Da Bergamo a Milano, e poi da Firenze – dove debuttò nel ‘64 nella mitica Sala Bianca, alle sfilate milanese, per poi girare per il mondo. Soprattutto in Oriente, proprio in Cina, dove Krizia è tra i primi brand italiani a varcare i confini. «Tanti momenti belli e indimenticabili, ma forse il più speciale è stato al Quirinale, nel 1986, quando ricevetti la nomina a commendatore della Repubblica. Con me Giorgio Armani, Gianfranco Ferré, Gianni Versace e Valentino Garavani.
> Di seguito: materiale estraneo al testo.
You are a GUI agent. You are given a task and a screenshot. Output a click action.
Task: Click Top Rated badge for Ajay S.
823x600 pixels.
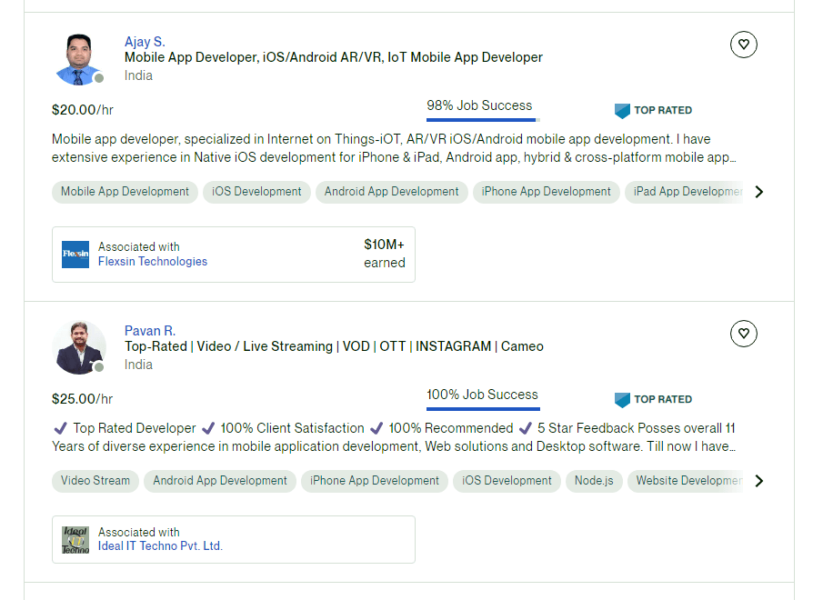tap(653, 111)
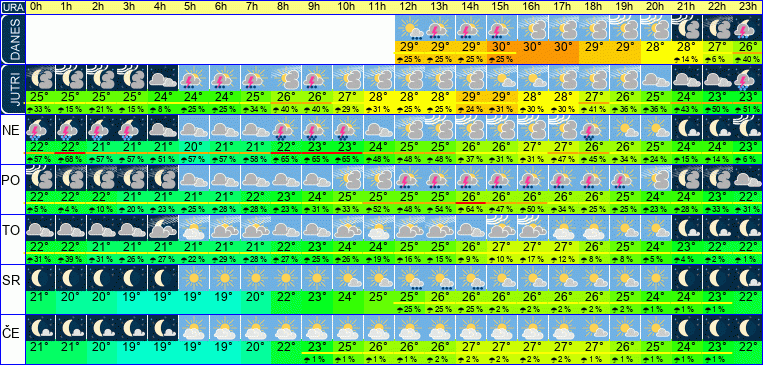Click the DANES 21h windy night cloud icon

pyautogui.click(x=686, y=28)

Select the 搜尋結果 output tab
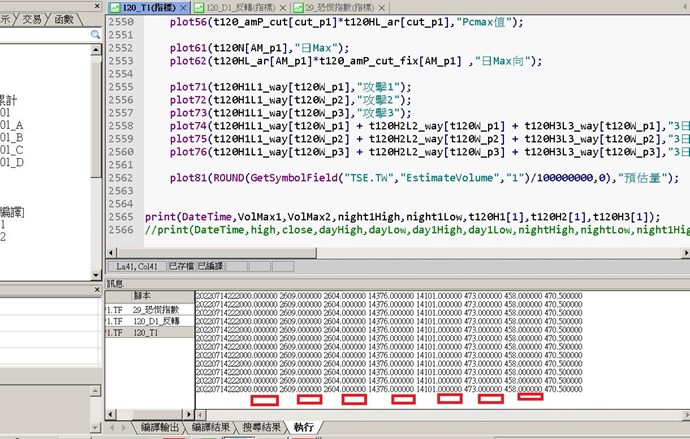[x=261, y=427]
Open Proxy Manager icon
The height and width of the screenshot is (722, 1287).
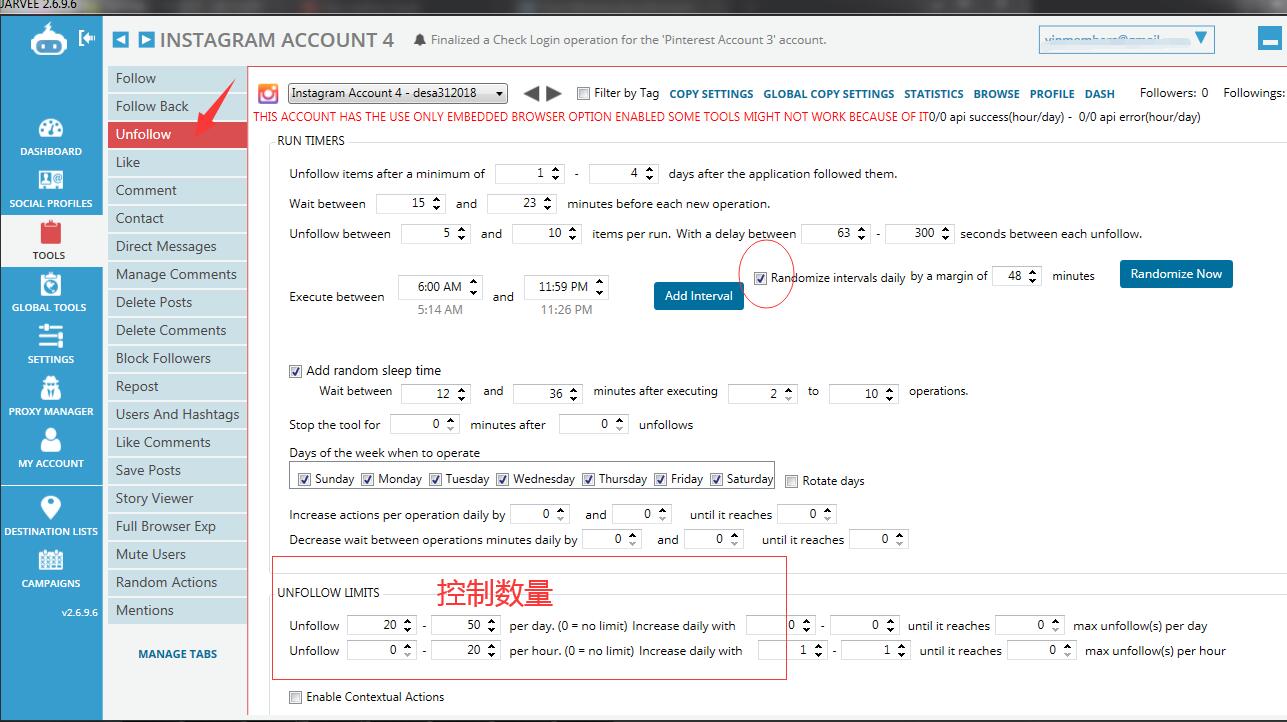pyautogui.click(x=50, y=390)
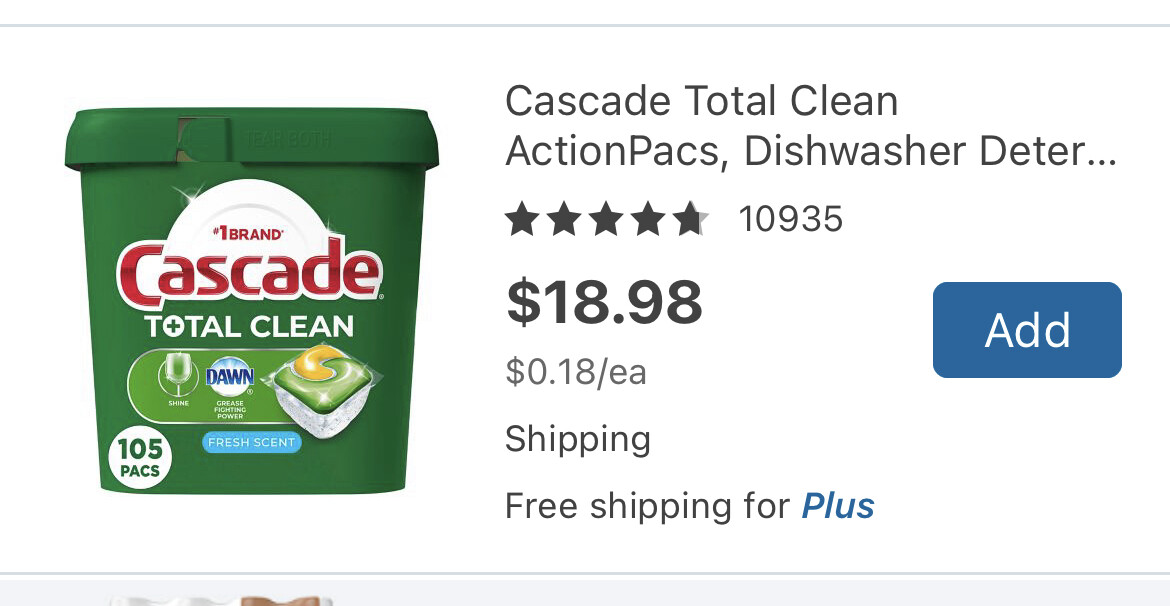Tap the 105 Pacs badge on tub

[140, 457]
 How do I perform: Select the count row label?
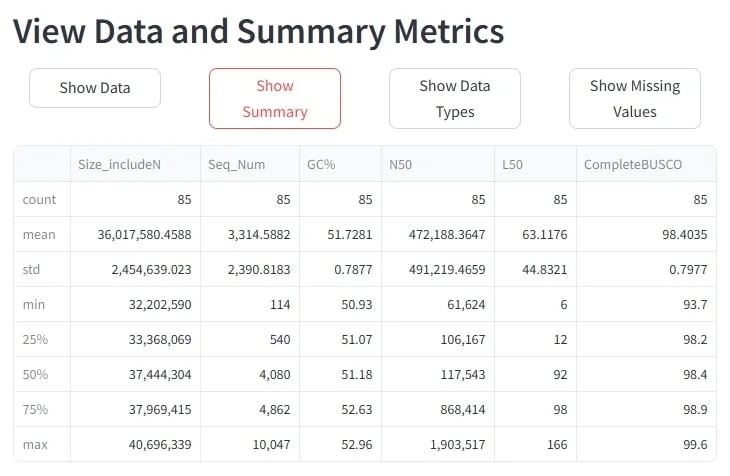pyautogui.click(x=40, y=200)
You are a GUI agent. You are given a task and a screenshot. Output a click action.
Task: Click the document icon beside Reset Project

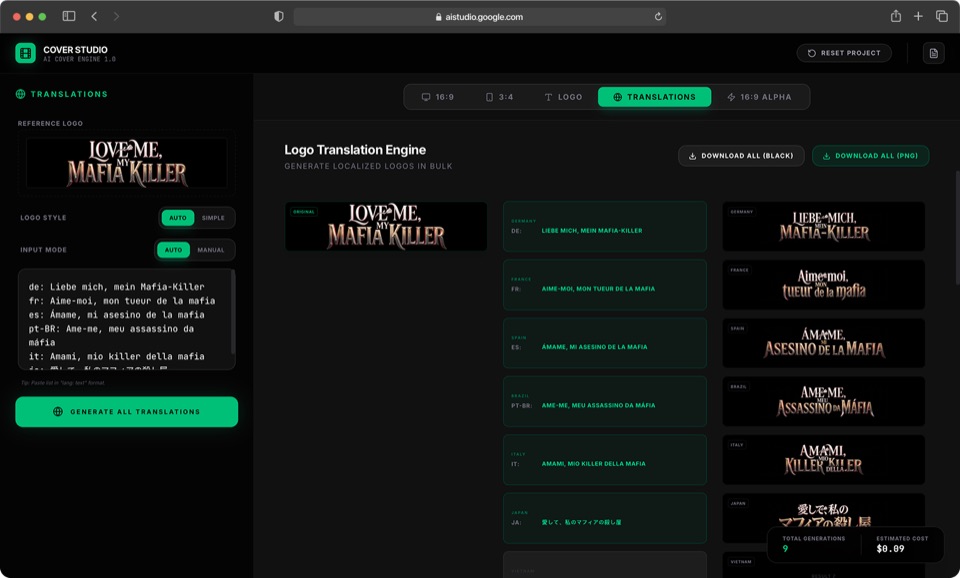coord(933,53)
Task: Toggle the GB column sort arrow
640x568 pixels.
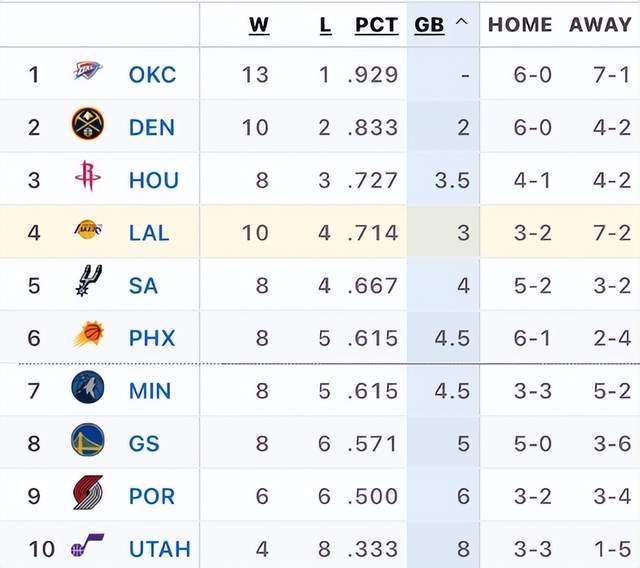Action: pyautogui.click(x=460, y=24)
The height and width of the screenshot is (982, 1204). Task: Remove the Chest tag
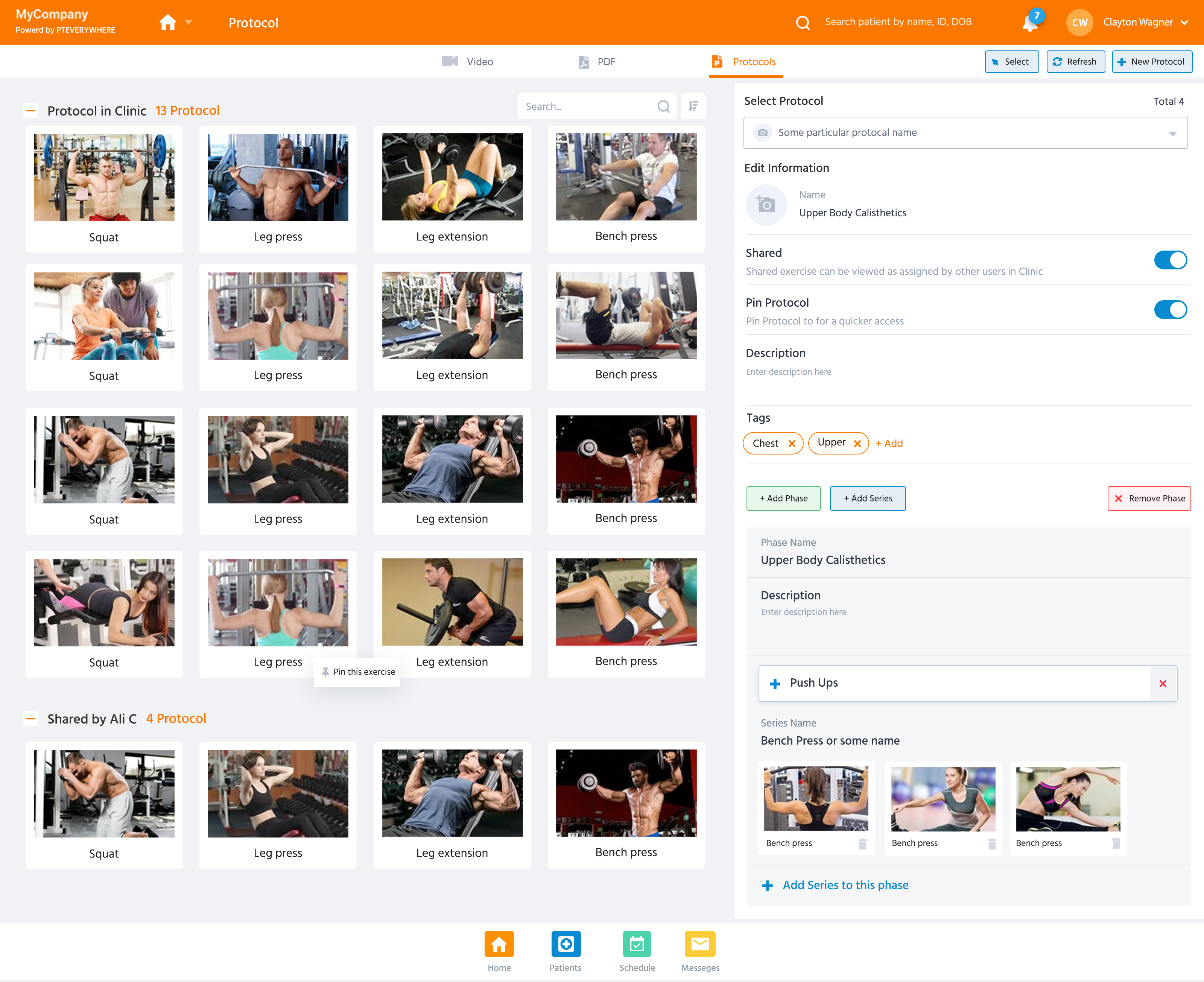[x=792, y=444]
Fu un momento indimenticabile». Incertezze ne ha mai avute? «Ma certo, come tutti gli esseri umani. Ma poi mi sono impegnata e distratta con il mio lavoro». Ci mancherà questa Krizia, ironica e decisa, pungente. Una gladiatrice in un’arena di uomini, una stilista che ha avuto coraggio e determinazione, sempre uguale a se stessa.

E ancora: «Ho fatto la scelta giusta. Si, è vero, la mia vendita ha fatto il giro del mondo. Molti messaggi, tutti molto positivi, con la sensazione rimarcata di aver intrapreso il giusto percorso». Qualche giorno prima Pinco Pallino verso la Cina, qualche giorno dopo la notizia di Versace e gli Stati Uniti: che succede alla moda italiana? «Dico solo che Krizia resta italiana». Ma senza di lei, senza quella testa vivace e geniale, quel modo di intendere la donna, un po’ bergamasca nella sua volontà. Ci piacerebbe crederlo e preferiamo tornare sui ricordi: «Cosa direi a Mariuccia di 60 anni fa? Di rifare tutto».

E a una giovane stilista di oggi? «Di lavorare tantissimo». Nonostante le avversità. E poi con un sorriso: «Forse se non avessi sfondato, sarei finita a fare la maestra. Magari, perché no». Ma Krizia è un’altra storia: «In una parola? Tutta la mia vita».